Seventy shuttle buses were pressed into service to cope with the crush of people who were unable to board a subway as they normally would.
There were problems on surface routes as well.
A giant pool of water on Bloor Street West blocked buses between Islington and Kipling avenues. That prompted many passengers to walk.
For Lisa Kucman, it was her second stressful commute in just 12 hours.
"The bus had to go through massive amounts of water," said Kucman, recalling the journey the day before, "and all the people were holding up their feet."
A month's rain in 2 hours
The TTC was crippled by Monday’s storm, which dumped more than a month’s worth of rain on Toronto in just two hours.
Buses became boats, streetcars stalled and some underground stations saw flooding.
"We faced a major challenge in that at the height of the [rush hour], as you know, the storm hit," said TTC CEO Andy Byford.
"In very short order, my control team were faced with a number of pressing priorities."
Byford said some stations were thrown into darkness when they lost power.

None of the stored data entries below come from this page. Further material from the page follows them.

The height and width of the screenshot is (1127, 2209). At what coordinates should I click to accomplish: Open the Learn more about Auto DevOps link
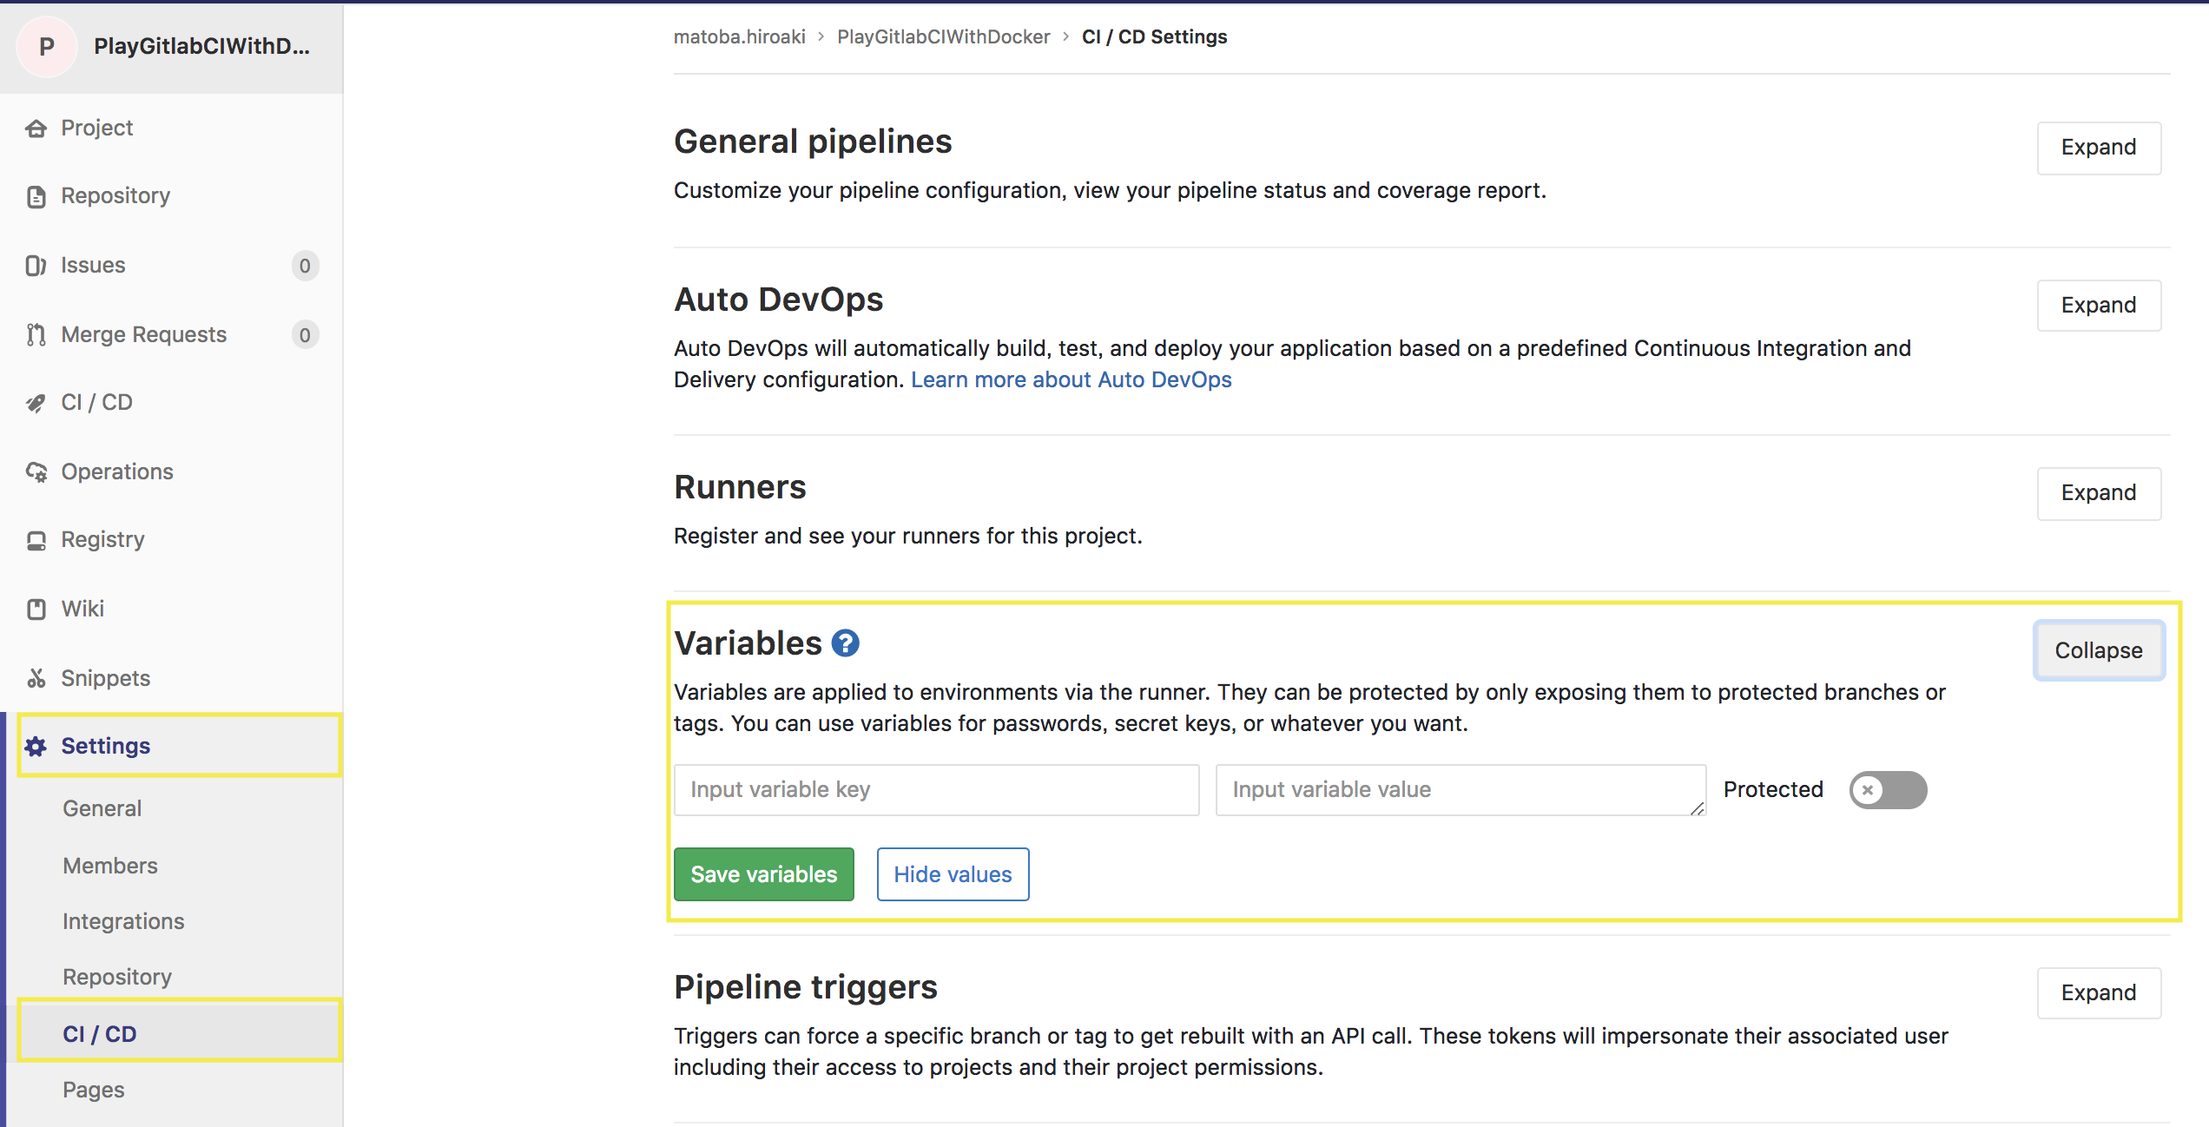click(1071, 379)
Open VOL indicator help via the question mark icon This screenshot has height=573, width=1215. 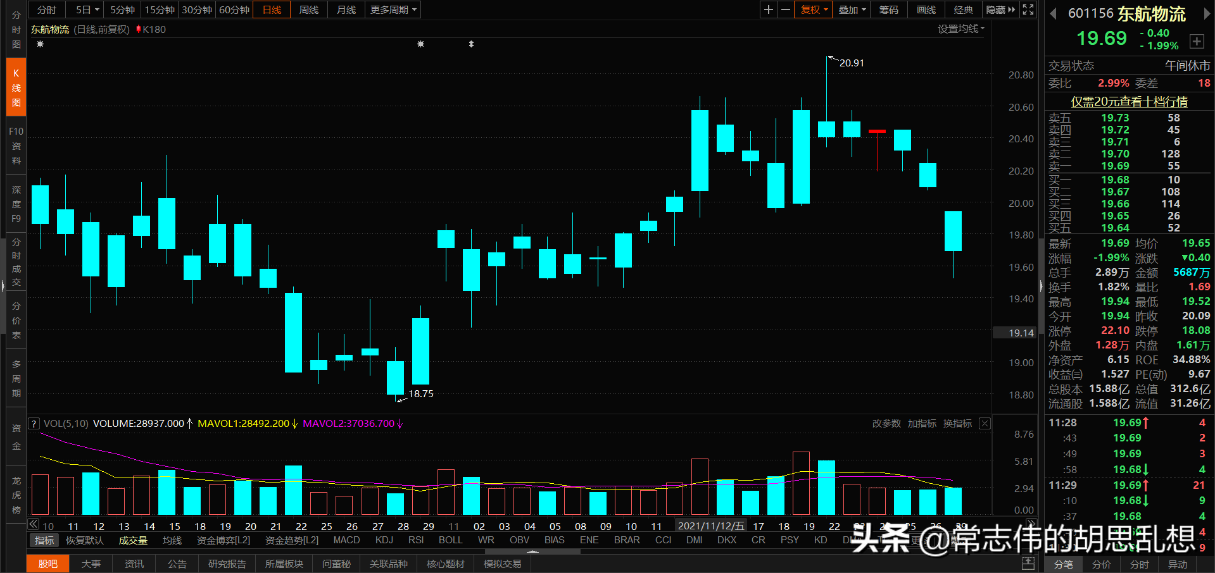point(33,423)
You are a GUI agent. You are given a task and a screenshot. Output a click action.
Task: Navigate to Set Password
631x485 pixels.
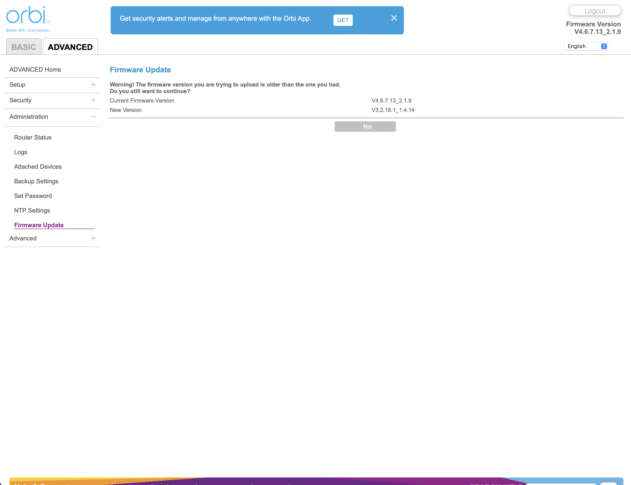33,196
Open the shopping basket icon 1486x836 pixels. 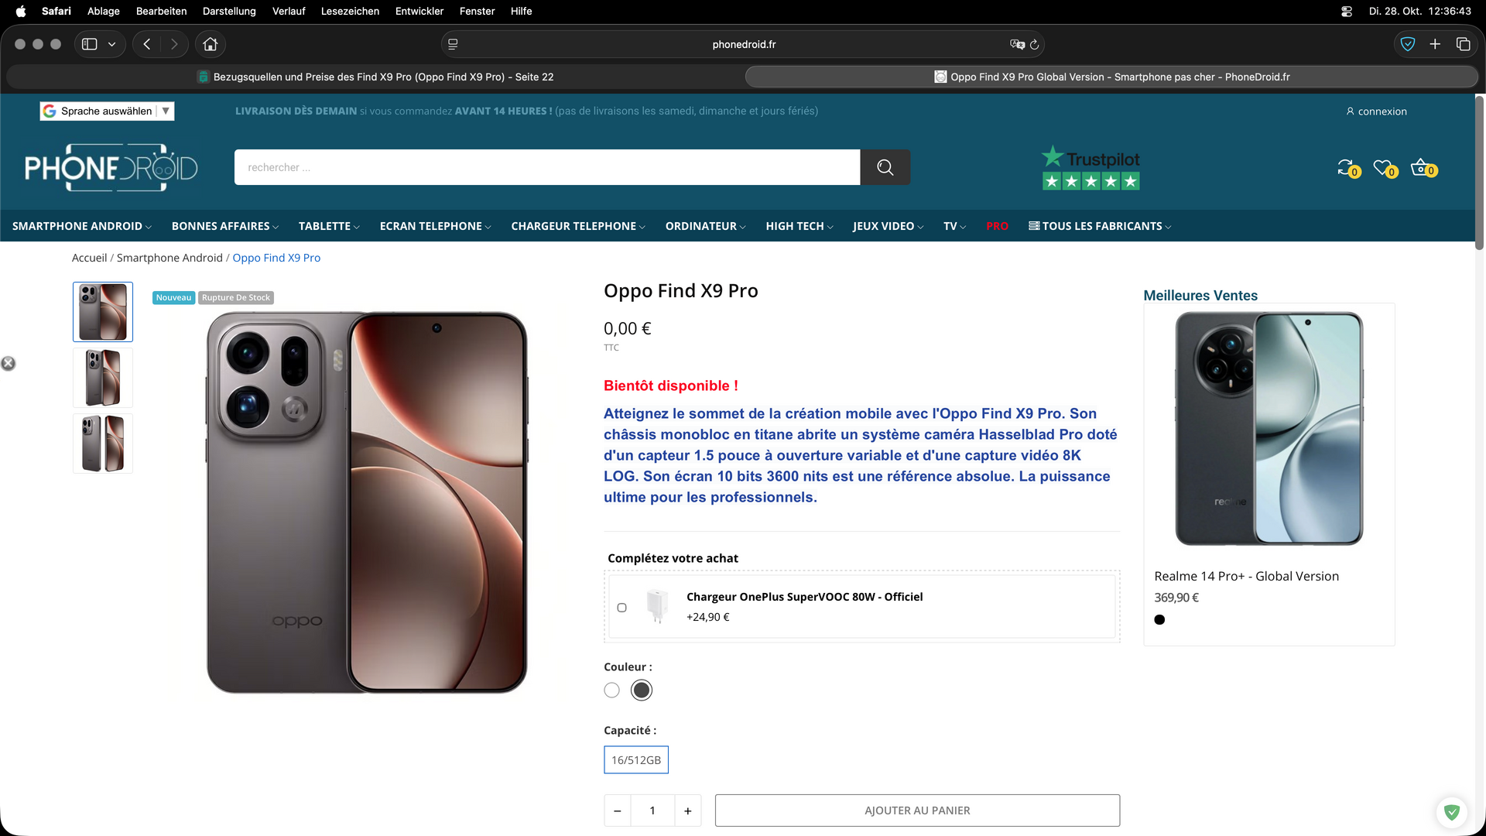tap(1421, 167)
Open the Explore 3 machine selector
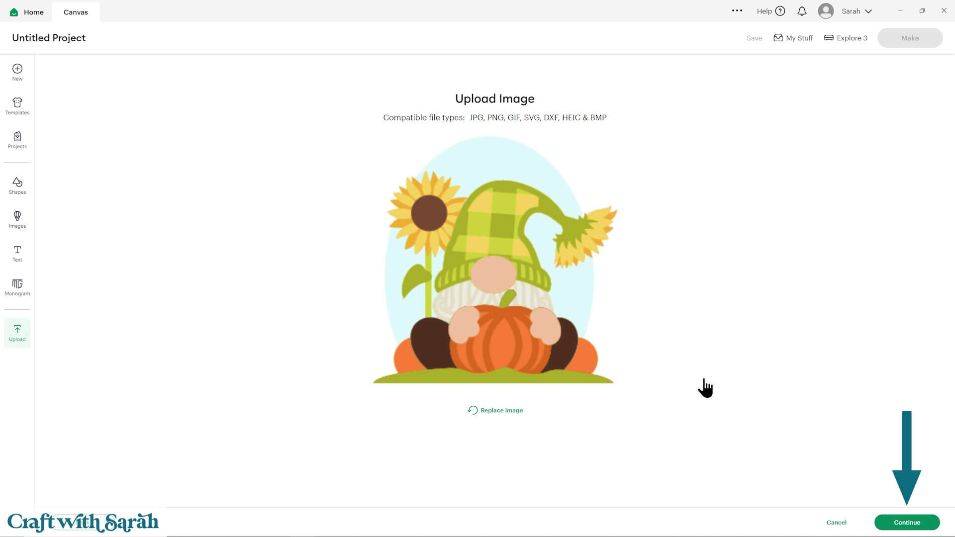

Some subway trains were stopped in tunnels.
At Kipling station, the subway tracks were submerged by the rainstorm — and remained that way 24 hours later.
At the end of the business day, the TTC still wasn’t sure when the west-end portion of the subway line would reopen.
GO Transit passengers were also experiencing delays, as the system tried to cope with stations and tracks that had been affected by the heavy rains.
The rain left a Richmond Hill-bound GO Train stranded for hours on water-covered tracks on Monday evening, which resulted in the police sending a marine unit to evacuate the hundreds of people on board.
Hillete Warner told CBC News that being stuck on the stranded train "really was scary," especially when the lights cut out and the passengers "were sitting in pitch black."
For air travellers, the rain-related problems were easing on Tuesday, though major airlines were asking customers to call ahead before heading to the airport.
Air Canada said its operations were still recovering from the events of the day before and cancellations or delays of some flights at Toronto’s Pearson airport were possible.
WestJet customers were advised to check the status of their flights to or from Toronto before heading to the airport on Tuesday. The airline also said passengers should leave extra time to get there.
The same was true for Porter Airlines passengers intending to fly out of Toronto’s island airport. They, too, were advised to check their flight status before making their way to the airport.